▶ _WHAT YOU NEED TO DO_
Bring together every line in the data that includes "agent".

=== Begin Enclosure ===

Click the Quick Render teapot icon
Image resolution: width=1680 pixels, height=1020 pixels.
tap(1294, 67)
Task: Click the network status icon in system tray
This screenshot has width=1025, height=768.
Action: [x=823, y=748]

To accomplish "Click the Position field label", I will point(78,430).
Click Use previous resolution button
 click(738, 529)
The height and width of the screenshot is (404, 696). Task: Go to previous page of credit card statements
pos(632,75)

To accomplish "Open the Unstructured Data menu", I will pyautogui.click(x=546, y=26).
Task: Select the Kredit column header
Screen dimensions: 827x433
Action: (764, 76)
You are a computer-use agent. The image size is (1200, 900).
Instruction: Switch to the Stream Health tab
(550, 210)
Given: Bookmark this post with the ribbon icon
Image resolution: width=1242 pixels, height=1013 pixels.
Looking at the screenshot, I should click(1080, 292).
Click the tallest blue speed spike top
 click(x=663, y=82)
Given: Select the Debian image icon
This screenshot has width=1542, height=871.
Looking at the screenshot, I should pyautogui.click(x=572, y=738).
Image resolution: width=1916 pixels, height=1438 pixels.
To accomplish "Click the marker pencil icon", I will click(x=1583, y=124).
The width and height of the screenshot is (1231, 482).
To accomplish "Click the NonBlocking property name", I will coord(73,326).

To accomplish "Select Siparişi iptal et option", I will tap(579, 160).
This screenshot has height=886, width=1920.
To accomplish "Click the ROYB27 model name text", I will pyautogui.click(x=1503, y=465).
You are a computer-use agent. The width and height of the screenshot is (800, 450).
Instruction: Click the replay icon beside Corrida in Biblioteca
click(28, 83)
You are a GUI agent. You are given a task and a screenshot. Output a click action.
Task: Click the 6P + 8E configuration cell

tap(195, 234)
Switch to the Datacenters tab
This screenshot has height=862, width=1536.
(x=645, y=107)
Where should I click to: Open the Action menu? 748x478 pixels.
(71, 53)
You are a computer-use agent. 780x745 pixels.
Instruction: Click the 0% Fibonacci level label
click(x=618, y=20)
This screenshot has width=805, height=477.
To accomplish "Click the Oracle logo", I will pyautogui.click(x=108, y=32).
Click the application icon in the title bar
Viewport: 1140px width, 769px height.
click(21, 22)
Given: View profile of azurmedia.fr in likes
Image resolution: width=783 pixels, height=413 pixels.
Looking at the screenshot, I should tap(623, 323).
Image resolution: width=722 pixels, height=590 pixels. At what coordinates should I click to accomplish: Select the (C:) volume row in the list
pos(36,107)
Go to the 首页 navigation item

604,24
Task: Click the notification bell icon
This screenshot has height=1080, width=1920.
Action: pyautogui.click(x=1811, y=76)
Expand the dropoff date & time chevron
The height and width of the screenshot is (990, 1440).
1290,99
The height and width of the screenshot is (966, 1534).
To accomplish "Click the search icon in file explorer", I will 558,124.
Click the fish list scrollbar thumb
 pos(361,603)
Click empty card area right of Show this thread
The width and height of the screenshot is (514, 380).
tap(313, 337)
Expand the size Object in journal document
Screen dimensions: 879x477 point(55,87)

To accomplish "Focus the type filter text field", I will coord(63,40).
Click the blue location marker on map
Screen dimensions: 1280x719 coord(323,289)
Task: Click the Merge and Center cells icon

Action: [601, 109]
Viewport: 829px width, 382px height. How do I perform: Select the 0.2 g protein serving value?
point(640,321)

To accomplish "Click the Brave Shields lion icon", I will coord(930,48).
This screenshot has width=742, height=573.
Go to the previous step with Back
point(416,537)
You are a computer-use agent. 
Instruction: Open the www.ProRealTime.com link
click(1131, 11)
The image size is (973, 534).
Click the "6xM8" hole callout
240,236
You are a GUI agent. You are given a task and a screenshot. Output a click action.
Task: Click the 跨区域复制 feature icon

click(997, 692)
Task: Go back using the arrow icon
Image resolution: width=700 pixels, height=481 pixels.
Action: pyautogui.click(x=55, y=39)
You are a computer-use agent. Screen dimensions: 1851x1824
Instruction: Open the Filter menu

=== End Enclosure ===

▶ _TASK ANSWER_
You are a computer-use agent. The image size is (1200, 900).
You are a computer-use agent. The width and height of the screenshot is (800, 450).
You are a GUI agent. You are given a task and a screenshot. Output a click action.
You are a computer-use agent. 780x745 pixels.
You are a computer-use agent. 
You are a GUI agent. You are given a task and a screenshot. Output a click action.
You are a computer-use agent. Screen dimensions: 1851x1824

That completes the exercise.